**WHAT YOU HAVE TO DO**
Retype, word for word, every line of the records below starting at the one that contains "Instruction: Click the Ecosystem Flows title" and ending at the one that contains "Viewport: 868px width, 271px height."; include both of those lines and nothing more.

**SOURCE MATERIAL**
........
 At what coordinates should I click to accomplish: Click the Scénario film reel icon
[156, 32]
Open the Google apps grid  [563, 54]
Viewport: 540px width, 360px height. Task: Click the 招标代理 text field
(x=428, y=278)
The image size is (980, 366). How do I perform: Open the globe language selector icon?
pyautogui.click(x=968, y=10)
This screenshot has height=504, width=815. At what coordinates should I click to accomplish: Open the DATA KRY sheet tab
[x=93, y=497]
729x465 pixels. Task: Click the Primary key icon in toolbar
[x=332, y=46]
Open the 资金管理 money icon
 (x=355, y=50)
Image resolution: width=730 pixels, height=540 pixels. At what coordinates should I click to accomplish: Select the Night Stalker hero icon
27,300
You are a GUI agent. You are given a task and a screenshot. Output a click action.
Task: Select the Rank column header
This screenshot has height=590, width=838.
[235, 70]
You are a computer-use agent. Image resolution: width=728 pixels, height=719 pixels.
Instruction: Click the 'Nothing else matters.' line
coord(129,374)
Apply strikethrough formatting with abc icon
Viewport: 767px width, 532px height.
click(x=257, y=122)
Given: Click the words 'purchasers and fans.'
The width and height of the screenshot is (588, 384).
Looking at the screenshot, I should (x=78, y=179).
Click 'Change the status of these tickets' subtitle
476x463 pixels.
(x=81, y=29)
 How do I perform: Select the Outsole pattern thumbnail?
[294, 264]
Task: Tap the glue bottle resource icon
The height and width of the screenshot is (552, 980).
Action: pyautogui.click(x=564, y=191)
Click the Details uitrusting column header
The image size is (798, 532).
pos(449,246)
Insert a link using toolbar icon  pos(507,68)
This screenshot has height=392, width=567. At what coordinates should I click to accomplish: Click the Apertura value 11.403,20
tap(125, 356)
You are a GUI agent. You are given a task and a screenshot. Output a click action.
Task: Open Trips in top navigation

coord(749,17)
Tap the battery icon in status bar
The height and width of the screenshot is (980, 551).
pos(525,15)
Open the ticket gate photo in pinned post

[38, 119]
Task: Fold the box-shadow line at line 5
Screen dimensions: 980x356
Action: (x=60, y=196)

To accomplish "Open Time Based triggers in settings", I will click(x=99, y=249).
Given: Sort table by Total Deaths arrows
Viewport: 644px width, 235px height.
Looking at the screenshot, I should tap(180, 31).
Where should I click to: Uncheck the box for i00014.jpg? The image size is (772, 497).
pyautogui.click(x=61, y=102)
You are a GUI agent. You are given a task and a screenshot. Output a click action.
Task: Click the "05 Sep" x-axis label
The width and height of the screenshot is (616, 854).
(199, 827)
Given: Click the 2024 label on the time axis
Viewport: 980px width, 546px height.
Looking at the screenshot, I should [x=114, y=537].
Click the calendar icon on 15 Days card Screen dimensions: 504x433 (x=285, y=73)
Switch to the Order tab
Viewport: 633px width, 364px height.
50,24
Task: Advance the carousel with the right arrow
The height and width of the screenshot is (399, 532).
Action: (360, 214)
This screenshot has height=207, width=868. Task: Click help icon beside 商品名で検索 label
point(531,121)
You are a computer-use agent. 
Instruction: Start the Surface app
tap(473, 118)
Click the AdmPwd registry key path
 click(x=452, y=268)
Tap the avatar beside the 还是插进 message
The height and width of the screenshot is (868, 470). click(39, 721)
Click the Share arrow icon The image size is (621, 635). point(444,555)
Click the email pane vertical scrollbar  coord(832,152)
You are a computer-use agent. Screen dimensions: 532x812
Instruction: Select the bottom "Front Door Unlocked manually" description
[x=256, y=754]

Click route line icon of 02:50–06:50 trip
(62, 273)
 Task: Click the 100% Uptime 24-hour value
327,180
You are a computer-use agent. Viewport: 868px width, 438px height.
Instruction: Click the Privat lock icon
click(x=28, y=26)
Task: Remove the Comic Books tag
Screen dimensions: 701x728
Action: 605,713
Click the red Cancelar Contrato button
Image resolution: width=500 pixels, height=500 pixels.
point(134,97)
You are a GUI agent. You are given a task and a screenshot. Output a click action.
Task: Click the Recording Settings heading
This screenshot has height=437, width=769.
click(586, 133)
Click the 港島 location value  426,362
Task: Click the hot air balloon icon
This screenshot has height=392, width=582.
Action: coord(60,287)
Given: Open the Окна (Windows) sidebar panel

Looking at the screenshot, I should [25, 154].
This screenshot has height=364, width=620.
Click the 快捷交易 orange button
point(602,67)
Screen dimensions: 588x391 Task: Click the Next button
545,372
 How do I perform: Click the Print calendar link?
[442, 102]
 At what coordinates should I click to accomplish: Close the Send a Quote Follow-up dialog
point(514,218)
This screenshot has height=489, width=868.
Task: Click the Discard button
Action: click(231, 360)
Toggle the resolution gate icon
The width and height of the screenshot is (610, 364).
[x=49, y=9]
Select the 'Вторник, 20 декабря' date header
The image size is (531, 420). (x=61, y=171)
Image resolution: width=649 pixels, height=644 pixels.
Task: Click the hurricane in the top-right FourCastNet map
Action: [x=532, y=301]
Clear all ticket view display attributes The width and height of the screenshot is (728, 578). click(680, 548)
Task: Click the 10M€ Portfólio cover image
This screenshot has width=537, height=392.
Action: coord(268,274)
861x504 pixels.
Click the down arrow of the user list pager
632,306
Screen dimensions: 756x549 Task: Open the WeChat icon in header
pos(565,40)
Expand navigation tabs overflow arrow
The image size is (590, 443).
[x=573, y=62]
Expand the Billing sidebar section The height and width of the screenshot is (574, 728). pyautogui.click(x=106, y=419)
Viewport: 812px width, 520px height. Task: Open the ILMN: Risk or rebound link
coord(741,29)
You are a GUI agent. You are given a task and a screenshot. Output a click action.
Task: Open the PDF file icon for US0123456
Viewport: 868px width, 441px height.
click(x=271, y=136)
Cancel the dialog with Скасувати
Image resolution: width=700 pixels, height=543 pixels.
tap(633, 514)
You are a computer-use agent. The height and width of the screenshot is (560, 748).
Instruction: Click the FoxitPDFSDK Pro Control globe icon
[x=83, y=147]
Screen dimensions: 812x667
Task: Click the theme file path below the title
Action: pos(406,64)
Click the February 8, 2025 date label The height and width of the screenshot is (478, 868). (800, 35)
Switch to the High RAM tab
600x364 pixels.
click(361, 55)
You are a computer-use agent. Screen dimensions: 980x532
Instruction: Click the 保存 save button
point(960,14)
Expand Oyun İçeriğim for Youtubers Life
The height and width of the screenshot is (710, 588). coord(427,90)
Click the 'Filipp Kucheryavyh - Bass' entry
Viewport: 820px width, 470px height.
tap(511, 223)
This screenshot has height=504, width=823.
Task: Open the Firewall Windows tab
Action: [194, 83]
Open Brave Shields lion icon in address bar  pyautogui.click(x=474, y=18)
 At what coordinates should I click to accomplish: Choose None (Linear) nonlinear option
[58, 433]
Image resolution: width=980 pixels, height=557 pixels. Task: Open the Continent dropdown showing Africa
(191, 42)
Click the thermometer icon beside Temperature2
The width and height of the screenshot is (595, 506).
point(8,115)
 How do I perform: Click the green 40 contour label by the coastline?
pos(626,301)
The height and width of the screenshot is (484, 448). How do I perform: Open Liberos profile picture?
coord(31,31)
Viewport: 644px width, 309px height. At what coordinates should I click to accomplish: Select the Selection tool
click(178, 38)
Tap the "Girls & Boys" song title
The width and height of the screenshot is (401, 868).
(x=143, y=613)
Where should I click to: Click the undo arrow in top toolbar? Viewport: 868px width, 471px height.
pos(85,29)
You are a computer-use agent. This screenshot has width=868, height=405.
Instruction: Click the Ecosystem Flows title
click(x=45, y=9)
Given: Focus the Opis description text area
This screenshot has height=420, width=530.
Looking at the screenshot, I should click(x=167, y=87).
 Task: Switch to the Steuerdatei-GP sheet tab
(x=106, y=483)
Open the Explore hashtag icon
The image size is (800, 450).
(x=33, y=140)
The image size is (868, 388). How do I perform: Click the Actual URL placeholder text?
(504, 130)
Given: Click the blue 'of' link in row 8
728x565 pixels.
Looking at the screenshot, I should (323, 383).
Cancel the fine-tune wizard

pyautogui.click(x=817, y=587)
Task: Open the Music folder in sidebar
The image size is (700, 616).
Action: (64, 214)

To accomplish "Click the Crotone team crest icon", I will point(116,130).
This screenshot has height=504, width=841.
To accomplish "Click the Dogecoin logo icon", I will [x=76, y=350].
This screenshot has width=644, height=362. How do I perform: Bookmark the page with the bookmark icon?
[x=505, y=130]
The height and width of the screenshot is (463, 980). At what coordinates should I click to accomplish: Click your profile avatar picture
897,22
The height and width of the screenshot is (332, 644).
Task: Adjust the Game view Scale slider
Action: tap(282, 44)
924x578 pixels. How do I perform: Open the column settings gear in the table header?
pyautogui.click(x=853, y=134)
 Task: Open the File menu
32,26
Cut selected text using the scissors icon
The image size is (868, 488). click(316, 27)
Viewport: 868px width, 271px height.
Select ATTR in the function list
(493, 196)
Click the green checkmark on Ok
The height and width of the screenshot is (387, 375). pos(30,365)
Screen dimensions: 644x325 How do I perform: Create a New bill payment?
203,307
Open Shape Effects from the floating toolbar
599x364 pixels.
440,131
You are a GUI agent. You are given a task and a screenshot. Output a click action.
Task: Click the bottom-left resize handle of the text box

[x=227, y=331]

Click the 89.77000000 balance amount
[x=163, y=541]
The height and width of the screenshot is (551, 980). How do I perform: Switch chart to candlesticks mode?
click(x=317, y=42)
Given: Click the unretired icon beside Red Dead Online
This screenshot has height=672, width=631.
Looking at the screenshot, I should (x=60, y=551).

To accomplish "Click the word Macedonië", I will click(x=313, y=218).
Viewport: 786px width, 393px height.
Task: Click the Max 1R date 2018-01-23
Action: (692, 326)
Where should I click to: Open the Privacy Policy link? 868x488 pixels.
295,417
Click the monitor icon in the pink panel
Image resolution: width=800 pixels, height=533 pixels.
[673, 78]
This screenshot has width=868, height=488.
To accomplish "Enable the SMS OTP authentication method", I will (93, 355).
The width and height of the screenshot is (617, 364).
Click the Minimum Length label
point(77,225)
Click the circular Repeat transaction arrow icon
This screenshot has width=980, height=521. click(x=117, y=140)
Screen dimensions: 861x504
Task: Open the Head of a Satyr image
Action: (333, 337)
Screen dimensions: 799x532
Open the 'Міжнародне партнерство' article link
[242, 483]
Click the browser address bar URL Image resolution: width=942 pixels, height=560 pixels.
........
**SOLUTION**
Instruction: Click the Ecosystem Flows title
click(x=45, y=9)
Given: Focus the Opis description text area
This screenshot has height=420, width=530.
Looking at the screenshot, I should click(x=167, y=87).
 Task: Switch to the Steuerdatei-GP sheet tab
(x=106, y=483)
Open the Explore hashtag icon
The image size is (800, 450).
(x=33, y=140)
The image size is (868, 388). How do I perform: Click the Actual URL placeholder text?
(504, 130)
Given: Click the blue 'of' link in row 8
728x565 pixels.
Looking at the screenshot, I should (323, 383).
Cancel the fine-tune wizard

pyautogui.click(x=817, y=587)
Task: Open the Music folder in sidebar
The image size is (700, 616).
Action: (64, 214)

To accomplish "Click the Crotone team crest icon", I will point(116,130).
This screenshot has height=504, width=841.
To accomplish "Click the Dogecoin logo icon", I will [x=76, y=350].
This screenshot has width=644, height=362. How do I perform: Bookmark the page with the bookmark icon?
[x=505, y=130]
The height and width of the screenshot is (463, 980). At what coordinates should I click to accomplish: Click your profile avatar picture
897,22
The height and width of the screenshot is (332, 644).
Task: Adjust the Game view Scale slider
Action: tap(282, 44)
924x578 pixels. How do I perform: Open the column settings gear in the table header?
pyautogui.click(x=853, y=134)
 Task: Open the File menu
32,26
Cut selected text using the scissors icon
The image size is (868, 488). click(316, 27)
Viewport: 868px width, 271px height.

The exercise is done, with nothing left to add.